Sunday, May 30, 2010

How I Celebrate Memorial Day

Time for a quick trip down memory lane. Two years ago, I decided to tear out the lawn and terrace a hill so I could have some garden space. Here's what it looked like last year at this time:



I should remind readers that while building said wall, we dug up a four-foot-wide section of porch steps, thrown in as fill. (There's a whole entry on it-- go check it out!) On my birthday last year, the young men from both Morgantown wards descended on my yard en masse and finished the wall. Medical issues prevented me from actually prepping the soil and getting the garden ready.

But not this year! Here's what the final project looks like:


Hurray! I have a little garden! Actually, a fairly decent-sized garden. It's my first "grown-up" garden, not planted in pots on a deck. I've grown tomatoes every year, but they've never actually had ground space until now. When I was a little girl and it was time to plant the garden, I always begged Dad to plant some flowers. He always said no, arguing that the garden was for vegetables. Now I have both. The top row is dahlias, snapdragons, and a lavender plant (English, not French, unfortunately-- I would have preferred French but couldn't find any).

Bottom row: tomatoes are the star! I went to the farmers market and hit up the heirloom tomato people for some seedlings. I intended to only plant two plants, and I stood there debating: red tomatoes or purple tomatoes? I saw a green zebra seedling, and I LOVE those, so I had to get one. That made the second deliberation even harder. The vendor helpfully pointed out that I could get FOUR plants for $20. That's when I saw the black cherry tomato seedling and thought, "Hey, I have room for all of them!" So, the final tomato count: one Cherokee purple, one super Sioux (red), one green zebra, and one black cherry. What filled out the vegetable row? Two basil plants, a row of bush beans, a row of beets, and an oregano plant.

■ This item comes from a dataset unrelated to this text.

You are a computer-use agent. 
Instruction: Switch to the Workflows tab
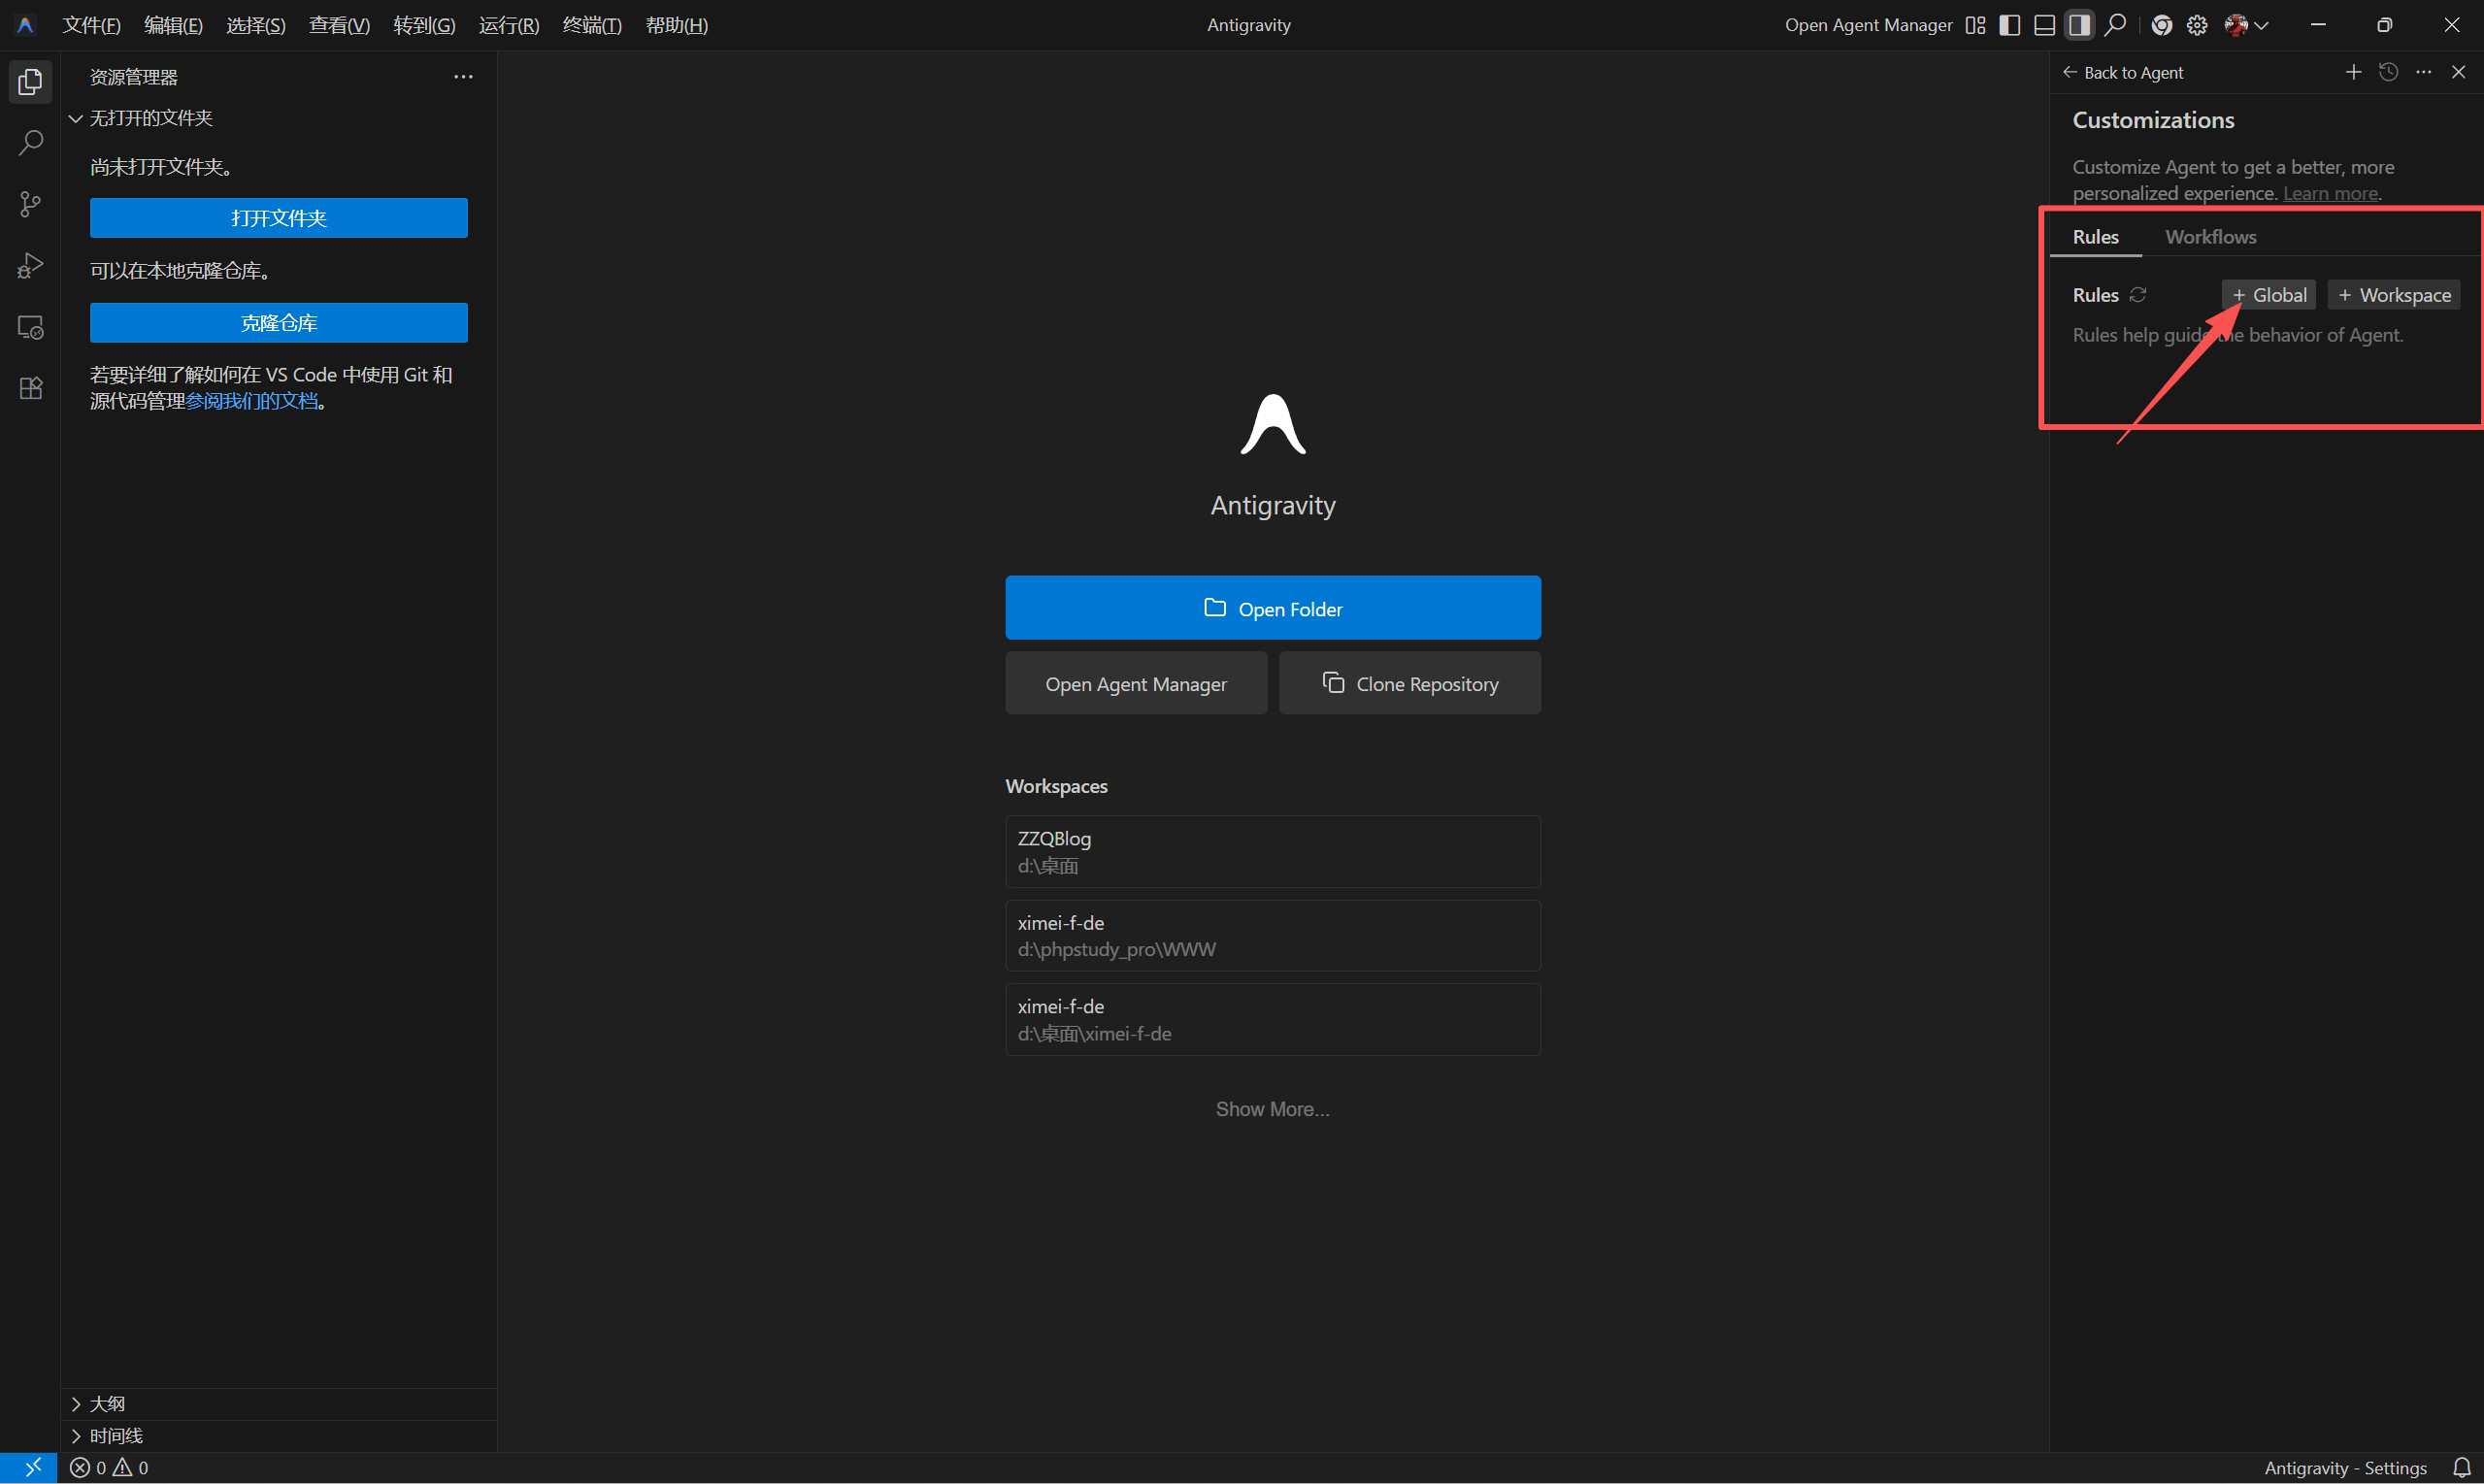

Here's what I realized as I was digging ditches around my new little tomato plants: planting tomatoes is what I did with Dad every single spring. I know the rest of the family was involved with the garden, but when I think of Dad, I think of tomato plants. I don't remember helping him prep the soil, and after how much work I went through this week hauling wheelbarrow loads of clay OUT of my garden area so I could mix in manure, peat, and top soil (400 pounds worth), I have-- besides better abdominal muscles-- a new-found respect for my dad's love of gardening. Somewhere along the fifteenth wheelbarrow load of clay, I wiped my face and thought, "Why am I doing this? Are tomatoes worth it?" I thought about President Spencer W. Kimball's counsel to plant gardens. I thought about Adam being told to earn his bread by the sweat of his brow. What is it about gardens that's so important?

I can't speak for anyone else, but for me, tomato gardens are about remembering my dad. Yes, I'm getting tomatoes that I love to eat. I'm also learning to work really hard and really consistently for those tomatoes. If I want tomatoes in August, I have to water those little seedlings every day now. Most of all, though, I think about my dad and how happy working in the garden made him. How happy he was when he brought in buckets full of tomatoes and then made a batch of homemade French dressing. We would slice up a whole plateful of tomatoes and eat them until we were stuffed. When Dad retired and he and Mom moved into their dream house, they didn't have a big garden area, but they had enough space for tomato plants: 15 tomato plants. For two people. I think Dad would approve of my tomato seedling choices. I'd like to think that if he'd been with me at the farmers market yesterday morning, he would have whispered, "Why not get one of each? You've got room."

So maybe I'm too far away from Dad's grave to go visit for Memorial Day. I'm okay with that. I can water my tomatoes and remember him just fine right here.



















Sunday, May 16, 2010

graduation . . . a year later

Yesterday was graduation. I got home after the requisite photo session with new grads and thought about how sick I was (unknowingly at the time) last year. Then I thought, "Huh, I wonder if you can tell from last year's graduation pictures?" Other than that I'm generally not photogenic, what do you think? Here's last year:




And here's this year:




Maybe I'm just creating something that's not there, but I can see a difference in skin tone. Or maybe I just THINK I can.
It's scary to me that I could be so, so anemic and have no idea. How can your body get used to something like that? Anyhow, this is just a post to mark almost a year of the return of health! I feel GREAT!! Running the Decker's Creek Half Marathon on June 5th, and hopefully this year I won't win the caboose award. Yay!